• _Given records_
======
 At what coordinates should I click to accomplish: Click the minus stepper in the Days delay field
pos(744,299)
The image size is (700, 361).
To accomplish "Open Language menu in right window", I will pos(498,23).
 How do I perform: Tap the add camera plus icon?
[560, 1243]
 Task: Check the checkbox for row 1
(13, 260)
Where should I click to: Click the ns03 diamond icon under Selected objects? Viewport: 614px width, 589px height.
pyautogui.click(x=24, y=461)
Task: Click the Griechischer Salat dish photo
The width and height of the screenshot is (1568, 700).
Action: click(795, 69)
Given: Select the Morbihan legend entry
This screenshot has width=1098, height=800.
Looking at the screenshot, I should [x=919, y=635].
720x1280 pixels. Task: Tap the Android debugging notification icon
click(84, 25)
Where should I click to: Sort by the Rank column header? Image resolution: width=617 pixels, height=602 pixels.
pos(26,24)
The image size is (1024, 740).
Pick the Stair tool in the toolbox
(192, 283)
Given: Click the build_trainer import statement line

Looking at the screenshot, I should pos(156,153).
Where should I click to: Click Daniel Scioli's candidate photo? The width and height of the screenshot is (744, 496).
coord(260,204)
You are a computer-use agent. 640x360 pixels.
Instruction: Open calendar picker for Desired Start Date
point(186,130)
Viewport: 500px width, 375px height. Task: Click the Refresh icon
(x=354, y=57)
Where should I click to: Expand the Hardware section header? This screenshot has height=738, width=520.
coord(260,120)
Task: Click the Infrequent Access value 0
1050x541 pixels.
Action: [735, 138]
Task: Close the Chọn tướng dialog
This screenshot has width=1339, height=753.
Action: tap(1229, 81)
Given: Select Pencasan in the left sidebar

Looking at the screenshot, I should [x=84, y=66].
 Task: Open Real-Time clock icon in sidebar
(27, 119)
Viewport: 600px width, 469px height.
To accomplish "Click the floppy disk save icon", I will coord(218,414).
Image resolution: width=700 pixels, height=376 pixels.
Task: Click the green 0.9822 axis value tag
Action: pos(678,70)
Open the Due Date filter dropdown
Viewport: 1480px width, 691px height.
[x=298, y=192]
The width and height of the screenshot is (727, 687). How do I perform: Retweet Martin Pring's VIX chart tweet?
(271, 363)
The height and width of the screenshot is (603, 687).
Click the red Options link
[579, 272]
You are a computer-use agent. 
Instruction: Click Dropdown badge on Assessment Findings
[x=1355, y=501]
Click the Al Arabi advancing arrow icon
======
Lines from the one containing "Click the red Options link" to the last line above, both included: copy these exactly and write nothing else.

• _Task answer_
Click the red Options link
[579, 272]
You are a computer-use agent. 
Instruction: Click Dropdown badge on Assessment Findings
[x=1355, y=501]
Click the Al Arabi advancing arrow icon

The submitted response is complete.